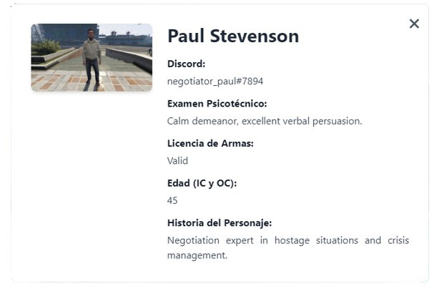Select the Discord username negotiator_paul#7894
The width and height of the screenshot is (442, 289).
point(215,82)
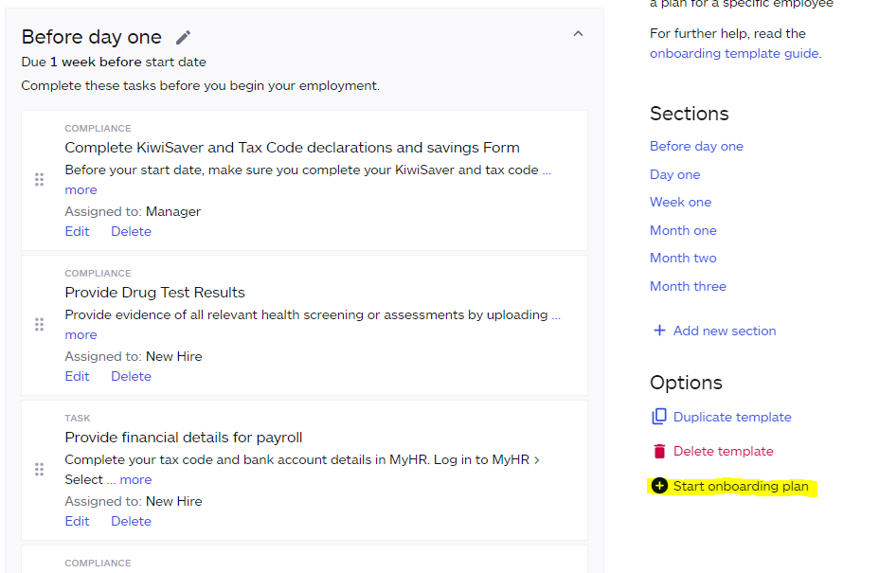The image size is (879, 573).
Task: Click the pencil icon to edit section title
Action: pos(183,37)
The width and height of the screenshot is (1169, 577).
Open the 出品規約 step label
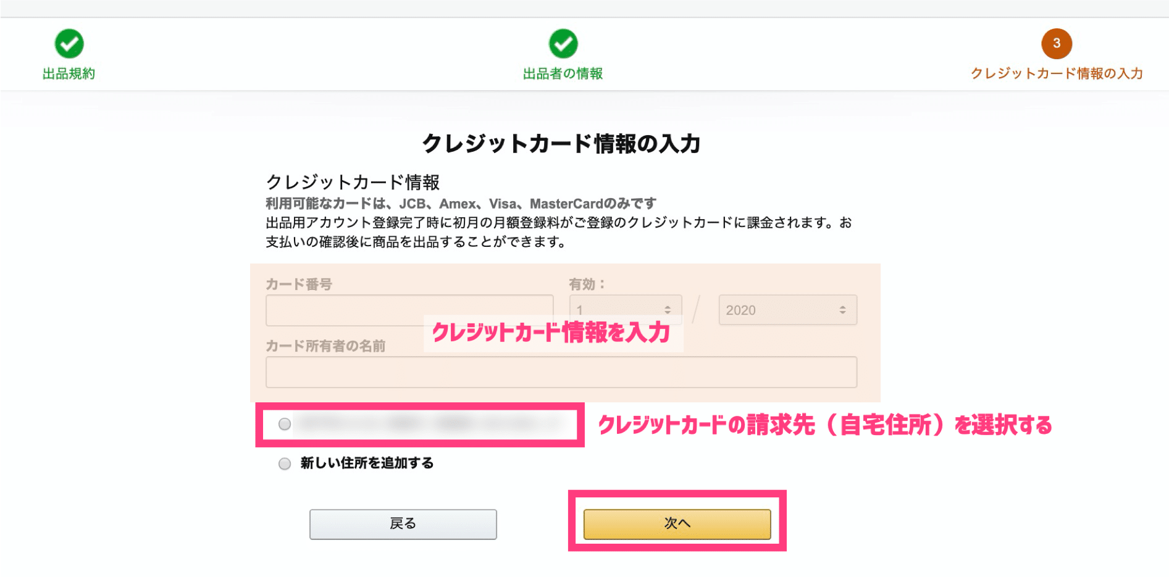69,74

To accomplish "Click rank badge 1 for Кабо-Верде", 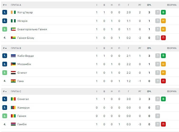I will 5,56.
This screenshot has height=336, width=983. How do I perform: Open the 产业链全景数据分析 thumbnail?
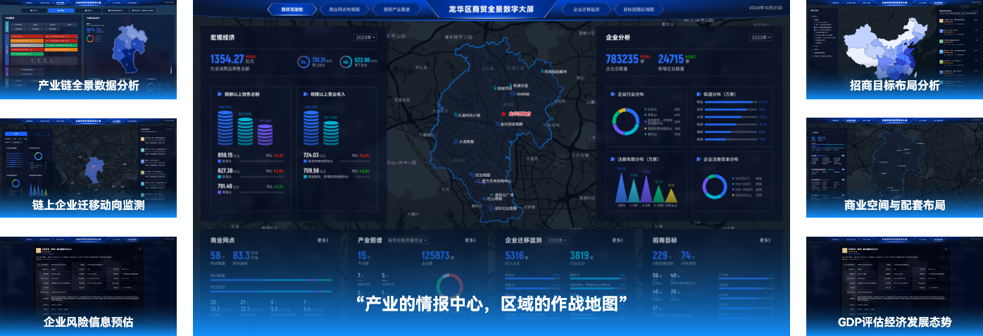point(88,48)
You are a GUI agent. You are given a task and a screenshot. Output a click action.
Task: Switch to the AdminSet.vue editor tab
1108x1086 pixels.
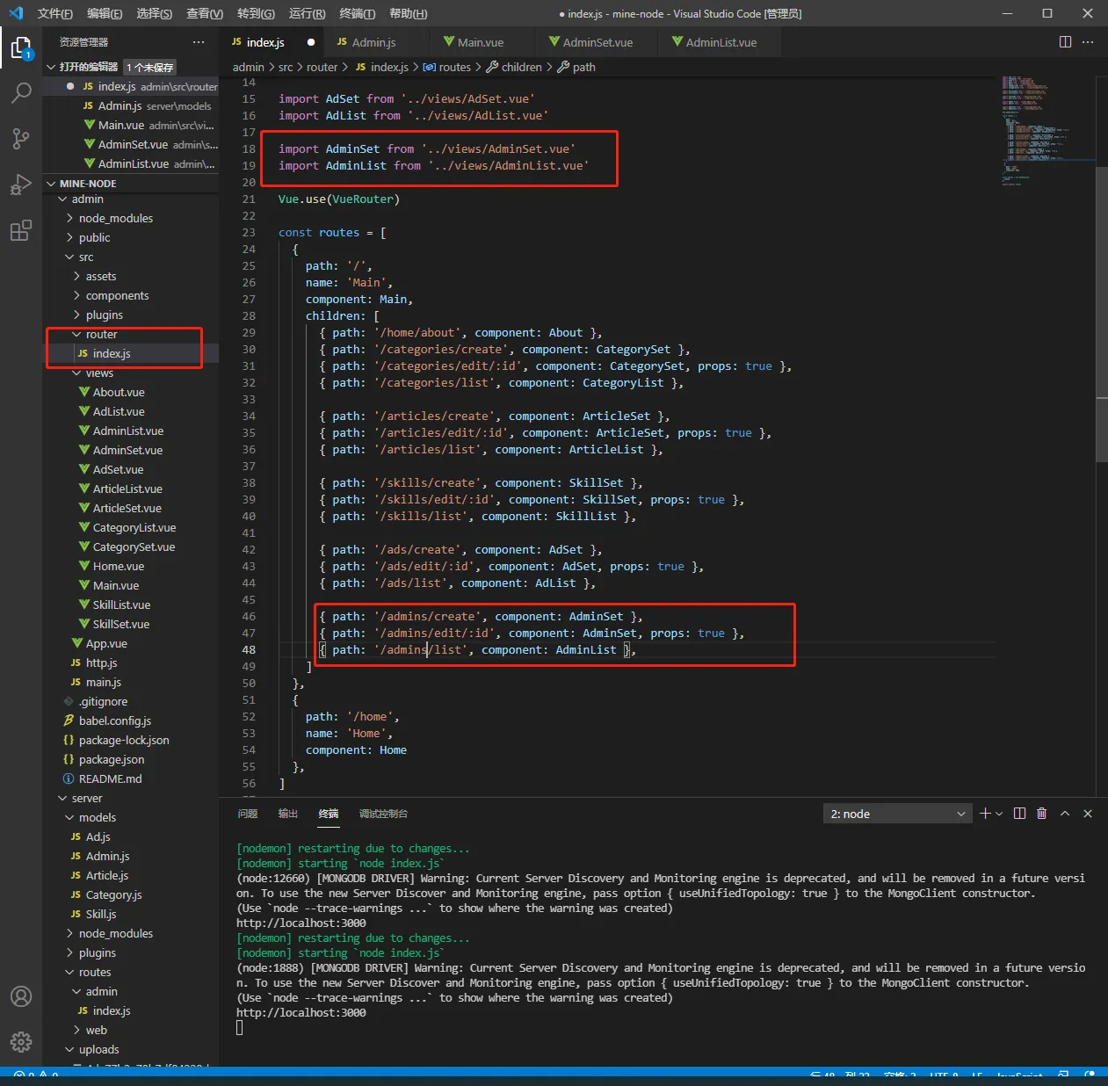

§ §

What is required => Your reply should give again exactly the lines from the one with "You are a GUI" through the last line of the data, with both ends included and pictures left out.

Solution for this problem =>
You are a GUI agent. You are given a task and a screenshot. Output a click action.
Task: Switch to the AdminSet.vue editor tab
1108x1086 pixels.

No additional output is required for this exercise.